The first ancient city known to have been wiped out by an earthquake-tsunami combo was most likely Akrotiri, located on the modern-day island of Santorini. Akrotiri was part of the Minoan civilization, a Bronze Age culture that was advanced for its time but still isn't well understood today. Akrotiri was one of its most prosperous ports, and by 1628 BCE it had thrived for centuries.
But Akrotiri was also built on top of a dormant volcano, Thera, which erupted that year. The city was buried in about 21m of volcanic ash, or about 69 feet. The entire island remained uninhabited for the next 200 years, but the ruins of the city of Akrotiri weren't rediscovered until 1860 CE. Along with Helike, Akrotiri may have been Plato's inspiration for Atlantis.

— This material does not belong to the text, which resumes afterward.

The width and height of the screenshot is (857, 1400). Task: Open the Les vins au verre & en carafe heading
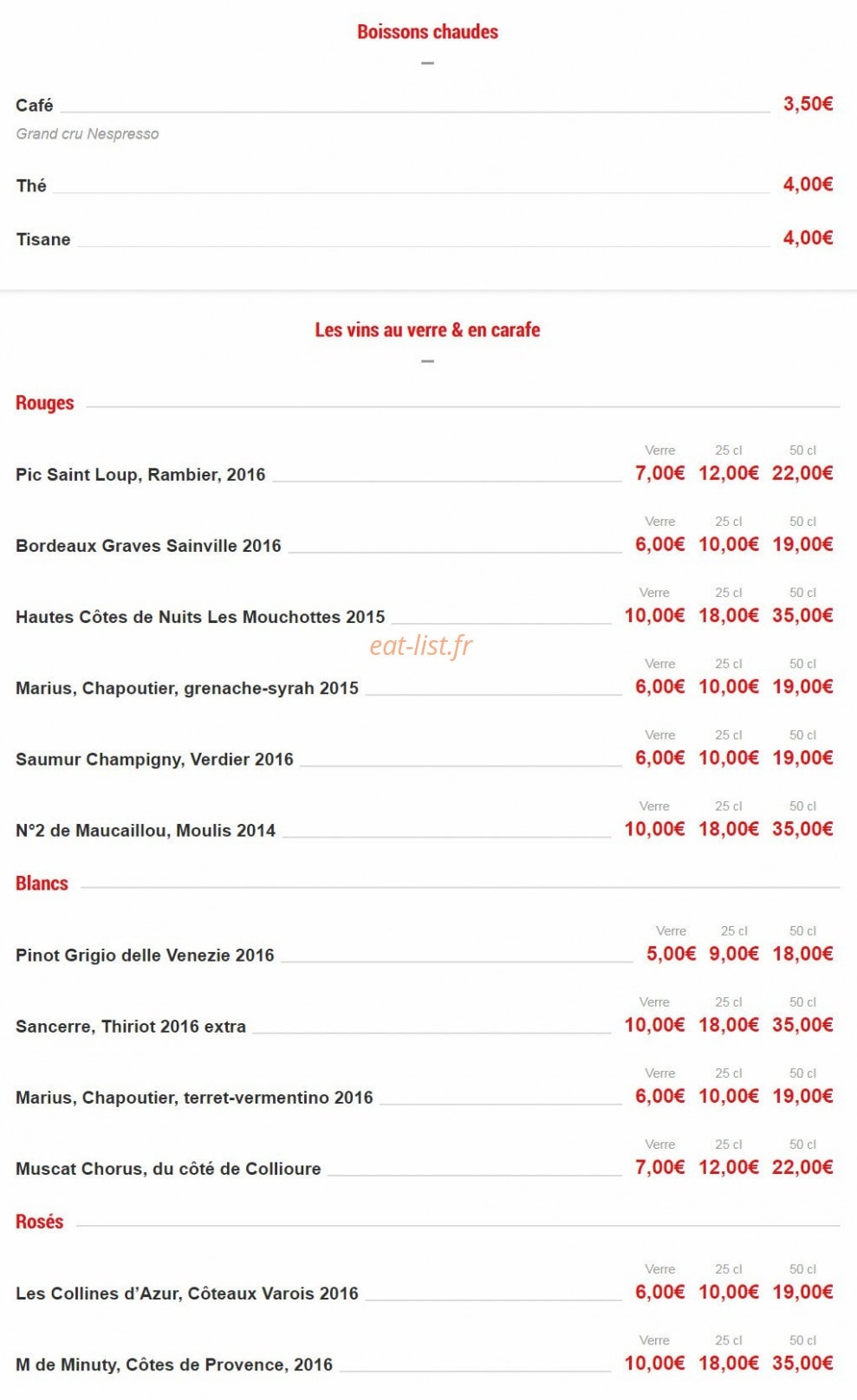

- Photo: Drekis / Wikimedia Commons / CC BY-SA 3.0
Nearly 1,300 years after Akrotiri's doom, the ancient Greek city of Helike met a similar fate. Located on the northwest Peloponnesian peninsula, Helike was one of twelve cities in the Achaean League and powerful enough to establish its own colonies. But one winter night in 373 BCE, a massive earthquake hit the Gulf of Corinth and generated an enormous tidal wave that wiped the city off the map.
The event shocked the ancient Greeks, who hadn't experienced a natural disaster like this in a millennium, or since Akrotiri. It resonated for centuries after. Later chroniclers like Pliny, Strabo, and Ovid would write that the ruins of Helike, just offshore, were still visible under the water. The Greeks believed that Poseidon had wiped out the city, and modern historians have speculated that its demise may have inspired Plato to write about Atlantis.
It's impossible to accurately measure the magnitude of ancient earthquakes, at least directly. But the biggest earthquakes left so much evidence that modern seismologists actually can estimate how big they were. One of these was an earthquake that hit the Mediterranean in 365 CE. While it shook the city of Alexandria, it nearly entirely engulfed the city of Neapolis nearly 1,7000 miles away. Had the Richter scale existed, it's estimated the quake would have registered an eight.
Neapolis, or Nabeul as it's known today, was originally a Greek colony that was a major site for the manufacture of garum, a fermented fish paste and popular condiment of the time. The 365 CE earthquake created a tsunami that totally flooded the city. Its Roman-era ruins remained underwater until it was finally rediscovered in 2017.
Joya De Cerén
Joya de Cerén in modern El Salvador is often called "The Pompeii of the New World." By 590 CE, the Mayan-era farming community was home to about 200 people. That was the same year that the nearby San Salvador Volcano, AKA the Loma Caldera, erupted. The absence of human remains indicates that Joya de Cerén's residents probably had time to flee, but the ensuing ash fall buried the city in 5-7m of ash, or 16-22 feet.
Like Pompeii, Joya de Cerén was preserved by the ash. When it was rediscovered in 1976 CE, it became one of the most important archaeological sites from the still poorly understood Mayan period. Twelve different buildings have been discovered, including dwellings, storehouses, workshops, kitchens, a sauna, and a temple.